I am sure i've seen a pic in a magazine of one with the mk2 spoiler on the back and it didn't look out of place.

[smiley=book2.gif]


----------



## Andywildman (Jun 7, 2015)

Thanks for that, I did ask TTshop and they weren't convinced that it would fit as I believe that the back is slightly wider. They told me that several were "in production" and promised to email me when available. Remember I am from Essex, a spoiler is part of our culture!


----------



## Andywildman (Jun 7, 2015)

One thing to add. Matrix headlights. Brilliant. I was sceptical so put on full beam auto at night. When I approached a vehicle or one came the other way it "blacked" it out so as not to dazzle it whilst keeping some main beam on. Worked in brightly lit areas too, was really cool and I am so glad that I ordered it.

One other strange bit to add. Red brake calipers. Looks awesome on front with TTS logo, but on back it's just the red calipers with no covers or logos! We checked every other model in the dealership and it appears to be a standard Audi thing!


----------



## ChrisH (Jul 19, 2007)

Hi Andy,

Interesting comments v's Cayman as I used to have one too. Not sure I'd agreed with you about being better but then I did not buy TT to replace it, more as an every day run-around. I've got a TT S Line not the S model, my dealer claims they cant get hold of the TTS demo yet but they dont think its that much better than the S Line for local town driving where outright right acceleration is needed.
Any comparisons on how you think TTS compares with the S Line, as I did want the supersport seats and Mag Ride but my dealer didn't reckon they were worth the extra cost? Maybe they were just trying to do a deal??
Mine drives well and now I've got over 500 mls will be opening it up more, seems quick enough, but the sound can never be like the Porsche flat 6, don't care what you say


----------



## Andywildman (Jun 7, 2015)

Hi Chris

Yes agree on some respects but Cayman didn't suit what I needed it for and IMHO the TTS is a much more fun drive. I've had two porsches. But that's just my opinion. If you have not heard the TTS you cannot comment on the sound, it's like no other Audi and is VERY like the Cayman. It pops lovely too, everyone of my friends loves the sound. Don't compare your TT with the TTS, the noise is different.

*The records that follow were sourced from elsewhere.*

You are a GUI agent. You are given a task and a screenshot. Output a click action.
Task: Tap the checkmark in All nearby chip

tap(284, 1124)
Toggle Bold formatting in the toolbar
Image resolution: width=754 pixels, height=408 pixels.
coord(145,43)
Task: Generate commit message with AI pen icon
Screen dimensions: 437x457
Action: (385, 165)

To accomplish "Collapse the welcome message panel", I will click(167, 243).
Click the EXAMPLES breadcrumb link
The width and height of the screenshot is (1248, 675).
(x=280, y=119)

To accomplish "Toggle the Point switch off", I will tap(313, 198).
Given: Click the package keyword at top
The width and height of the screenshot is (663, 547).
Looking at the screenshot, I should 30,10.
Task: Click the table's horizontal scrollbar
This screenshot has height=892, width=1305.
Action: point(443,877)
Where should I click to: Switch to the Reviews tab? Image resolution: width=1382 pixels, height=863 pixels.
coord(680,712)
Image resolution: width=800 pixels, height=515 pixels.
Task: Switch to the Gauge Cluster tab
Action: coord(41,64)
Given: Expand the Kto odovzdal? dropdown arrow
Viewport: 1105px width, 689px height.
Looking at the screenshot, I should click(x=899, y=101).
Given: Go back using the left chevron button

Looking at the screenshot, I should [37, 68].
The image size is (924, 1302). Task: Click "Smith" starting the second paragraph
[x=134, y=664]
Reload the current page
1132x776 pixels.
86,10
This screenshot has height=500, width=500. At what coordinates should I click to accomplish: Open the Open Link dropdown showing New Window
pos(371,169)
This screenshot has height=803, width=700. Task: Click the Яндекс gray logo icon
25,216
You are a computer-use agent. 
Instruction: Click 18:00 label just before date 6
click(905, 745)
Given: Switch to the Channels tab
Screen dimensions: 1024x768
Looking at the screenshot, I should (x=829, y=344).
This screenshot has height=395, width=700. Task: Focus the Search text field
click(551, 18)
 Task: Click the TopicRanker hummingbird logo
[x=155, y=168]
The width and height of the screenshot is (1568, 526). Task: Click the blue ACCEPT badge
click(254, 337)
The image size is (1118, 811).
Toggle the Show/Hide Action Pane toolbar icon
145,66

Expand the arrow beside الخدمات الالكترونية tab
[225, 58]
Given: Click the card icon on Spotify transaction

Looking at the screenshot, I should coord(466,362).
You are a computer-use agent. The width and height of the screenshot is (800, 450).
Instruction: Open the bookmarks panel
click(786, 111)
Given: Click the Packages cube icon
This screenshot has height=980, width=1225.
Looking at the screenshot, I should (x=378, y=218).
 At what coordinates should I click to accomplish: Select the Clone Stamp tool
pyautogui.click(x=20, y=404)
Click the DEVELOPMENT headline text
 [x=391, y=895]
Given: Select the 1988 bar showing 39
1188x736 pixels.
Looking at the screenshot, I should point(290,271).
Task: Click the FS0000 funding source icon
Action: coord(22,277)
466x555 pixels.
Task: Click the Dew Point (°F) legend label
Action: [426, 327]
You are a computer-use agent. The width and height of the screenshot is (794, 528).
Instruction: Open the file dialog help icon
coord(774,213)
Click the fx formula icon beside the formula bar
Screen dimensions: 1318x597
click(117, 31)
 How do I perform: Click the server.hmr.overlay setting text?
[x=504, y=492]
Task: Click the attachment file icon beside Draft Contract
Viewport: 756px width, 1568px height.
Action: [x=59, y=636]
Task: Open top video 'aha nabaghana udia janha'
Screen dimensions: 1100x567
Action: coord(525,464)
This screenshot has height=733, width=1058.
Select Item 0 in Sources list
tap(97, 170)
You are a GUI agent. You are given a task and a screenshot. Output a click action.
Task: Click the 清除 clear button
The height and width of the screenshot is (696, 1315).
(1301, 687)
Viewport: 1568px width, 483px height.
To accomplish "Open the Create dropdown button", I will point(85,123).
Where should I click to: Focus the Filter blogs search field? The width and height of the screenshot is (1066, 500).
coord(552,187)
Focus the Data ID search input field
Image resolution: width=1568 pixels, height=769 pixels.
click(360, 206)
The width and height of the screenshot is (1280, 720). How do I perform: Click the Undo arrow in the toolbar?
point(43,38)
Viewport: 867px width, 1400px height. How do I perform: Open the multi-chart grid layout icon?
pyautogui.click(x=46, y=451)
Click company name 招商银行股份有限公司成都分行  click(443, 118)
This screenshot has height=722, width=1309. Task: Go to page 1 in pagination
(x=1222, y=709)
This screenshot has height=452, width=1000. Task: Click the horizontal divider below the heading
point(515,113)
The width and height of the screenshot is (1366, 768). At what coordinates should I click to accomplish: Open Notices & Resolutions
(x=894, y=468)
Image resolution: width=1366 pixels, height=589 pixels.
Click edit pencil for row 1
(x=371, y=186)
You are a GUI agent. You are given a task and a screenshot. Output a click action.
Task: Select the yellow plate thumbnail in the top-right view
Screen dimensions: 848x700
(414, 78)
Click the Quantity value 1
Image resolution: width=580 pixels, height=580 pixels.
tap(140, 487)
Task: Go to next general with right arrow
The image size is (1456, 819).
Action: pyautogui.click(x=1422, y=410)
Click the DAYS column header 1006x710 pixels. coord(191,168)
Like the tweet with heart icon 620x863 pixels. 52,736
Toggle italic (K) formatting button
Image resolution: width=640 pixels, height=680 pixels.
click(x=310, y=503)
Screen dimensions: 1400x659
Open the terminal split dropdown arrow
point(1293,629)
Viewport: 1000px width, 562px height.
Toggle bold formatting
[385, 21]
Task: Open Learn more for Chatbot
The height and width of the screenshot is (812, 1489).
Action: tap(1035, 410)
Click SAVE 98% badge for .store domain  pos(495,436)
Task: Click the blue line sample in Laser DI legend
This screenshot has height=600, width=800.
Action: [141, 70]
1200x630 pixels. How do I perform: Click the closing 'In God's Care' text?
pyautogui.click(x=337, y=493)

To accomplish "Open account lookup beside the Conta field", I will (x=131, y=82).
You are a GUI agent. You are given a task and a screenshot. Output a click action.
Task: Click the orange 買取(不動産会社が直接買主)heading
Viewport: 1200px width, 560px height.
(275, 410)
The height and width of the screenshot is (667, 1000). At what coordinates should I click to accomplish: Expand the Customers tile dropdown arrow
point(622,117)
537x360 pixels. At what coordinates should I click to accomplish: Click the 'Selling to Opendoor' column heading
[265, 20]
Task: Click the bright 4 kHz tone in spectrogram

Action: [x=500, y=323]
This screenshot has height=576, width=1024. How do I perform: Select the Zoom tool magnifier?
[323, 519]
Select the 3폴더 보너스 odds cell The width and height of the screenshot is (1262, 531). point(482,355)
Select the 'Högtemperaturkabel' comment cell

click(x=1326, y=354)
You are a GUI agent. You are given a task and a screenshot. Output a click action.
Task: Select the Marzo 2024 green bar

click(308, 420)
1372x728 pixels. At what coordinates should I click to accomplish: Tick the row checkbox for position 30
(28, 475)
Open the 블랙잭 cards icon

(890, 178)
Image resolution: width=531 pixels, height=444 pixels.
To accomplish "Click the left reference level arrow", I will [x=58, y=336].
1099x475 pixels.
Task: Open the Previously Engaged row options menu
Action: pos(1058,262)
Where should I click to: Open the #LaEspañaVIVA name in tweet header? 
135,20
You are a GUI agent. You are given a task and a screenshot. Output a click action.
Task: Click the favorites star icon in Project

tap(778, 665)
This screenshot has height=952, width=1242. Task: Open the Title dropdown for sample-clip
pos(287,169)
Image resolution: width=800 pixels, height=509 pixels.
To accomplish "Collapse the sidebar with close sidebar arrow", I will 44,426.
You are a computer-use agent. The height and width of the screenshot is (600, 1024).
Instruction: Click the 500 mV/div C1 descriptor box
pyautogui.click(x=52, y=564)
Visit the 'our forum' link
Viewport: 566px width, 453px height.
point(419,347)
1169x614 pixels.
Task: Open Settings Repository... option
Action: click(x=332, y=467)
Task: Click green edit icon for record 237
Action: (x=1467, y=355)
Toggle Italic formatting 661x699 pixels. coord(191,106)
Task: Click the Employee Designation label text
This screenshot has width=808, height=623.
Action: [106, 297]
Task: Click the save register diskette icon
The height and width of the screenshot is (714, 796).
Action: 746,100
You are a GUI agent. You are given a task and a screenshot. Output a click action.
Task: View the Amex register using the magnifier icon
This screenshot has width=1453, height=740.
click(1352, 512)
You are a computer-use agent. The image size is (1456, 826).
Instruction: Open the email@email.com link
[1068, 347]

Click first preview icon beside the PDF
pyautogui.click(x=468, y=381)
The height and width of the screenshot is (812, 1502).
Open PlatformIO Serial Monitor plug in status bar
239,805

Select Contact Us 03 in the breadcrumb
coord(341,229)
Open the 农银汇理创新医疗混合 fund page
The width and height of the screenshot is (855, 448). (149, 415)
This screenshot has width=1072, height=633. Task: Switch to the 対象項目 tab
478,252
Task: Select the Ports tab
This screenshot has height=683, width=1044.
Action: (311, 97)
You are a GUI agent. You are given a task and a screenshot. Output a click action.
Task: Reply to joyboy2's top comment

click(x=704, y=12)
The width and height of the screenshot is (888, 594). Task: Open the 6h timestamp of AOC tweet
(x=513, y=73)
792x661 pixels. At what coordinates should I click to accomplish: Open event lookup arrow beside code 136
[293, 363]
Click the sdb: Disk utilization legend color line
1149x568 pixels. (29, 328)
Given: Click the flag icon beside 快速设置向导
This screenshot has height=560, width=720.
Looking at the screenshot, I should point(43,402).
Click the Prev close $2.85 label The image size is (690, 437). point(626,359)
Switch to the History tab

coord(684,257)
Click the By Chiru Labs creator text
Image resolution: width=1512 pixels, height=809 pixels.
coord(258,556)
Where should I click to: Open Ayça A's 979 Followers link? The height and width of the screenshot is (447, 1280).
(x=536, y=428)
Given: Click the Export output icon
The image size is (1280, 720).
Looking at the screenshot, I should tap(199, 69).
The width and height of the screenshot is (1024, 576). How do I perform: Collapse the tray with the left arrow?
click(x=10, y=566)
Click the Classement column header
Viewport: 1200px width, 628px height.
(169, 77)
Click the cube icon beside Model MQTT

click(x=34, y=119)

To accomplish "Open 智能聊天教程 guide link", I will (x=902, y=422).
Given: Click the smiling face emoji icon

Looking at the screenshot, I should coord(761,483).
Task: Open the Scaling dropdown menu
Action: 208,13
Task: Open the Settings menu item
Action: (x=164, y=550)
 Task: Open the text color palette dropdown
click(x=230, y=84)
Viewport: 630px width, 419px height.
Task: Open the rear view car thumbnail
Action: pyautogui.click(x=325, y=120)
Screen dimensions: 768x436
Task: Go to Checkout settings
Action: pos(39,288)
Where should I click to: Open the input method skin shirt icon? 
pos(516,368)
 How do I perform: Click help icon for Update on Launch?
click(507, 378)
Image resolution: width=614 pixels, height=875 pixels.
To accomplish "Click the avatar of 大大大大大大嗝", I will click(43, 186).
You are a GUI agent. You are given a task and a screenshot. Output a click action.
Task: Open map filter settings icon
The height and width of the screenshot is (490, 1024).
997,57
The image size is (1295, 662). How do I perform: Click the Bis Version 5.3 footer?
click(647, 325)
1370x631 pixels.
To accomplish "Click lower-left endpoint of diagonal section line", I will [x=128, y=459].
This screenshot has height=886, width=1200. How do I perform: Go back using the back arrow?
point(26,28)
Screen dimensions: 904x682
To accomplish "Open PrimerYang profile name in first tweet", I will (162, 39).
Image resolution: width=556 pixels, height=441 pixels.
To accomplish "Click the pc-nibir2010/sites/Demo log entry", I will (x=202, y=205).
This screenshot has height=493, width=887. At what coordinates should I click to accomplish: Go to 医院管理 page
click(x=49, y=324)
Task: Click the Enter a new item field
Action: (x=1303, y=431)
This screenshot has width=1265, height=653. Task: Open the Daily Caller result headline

Yes I had the Sline TT, lovely car to drive. Quite nippy and cool, I loved it and better economy of course than the TTS. The TTS is faster of course but in a different way, more of a muscle kind of car. It looks slightly more aggressive too with a different grille and some slight refinements, nothing major though all subtle but does work.

I actually think that in the first second the normal TT is quicker re my comments above, but once the power kicks in it is great. Practicality wins over Porsche too, like I said I had two and was looking at a third until I test drove the TTS for a day.

Audi Oxford has a black TTS demo, ask for Alex Matschy.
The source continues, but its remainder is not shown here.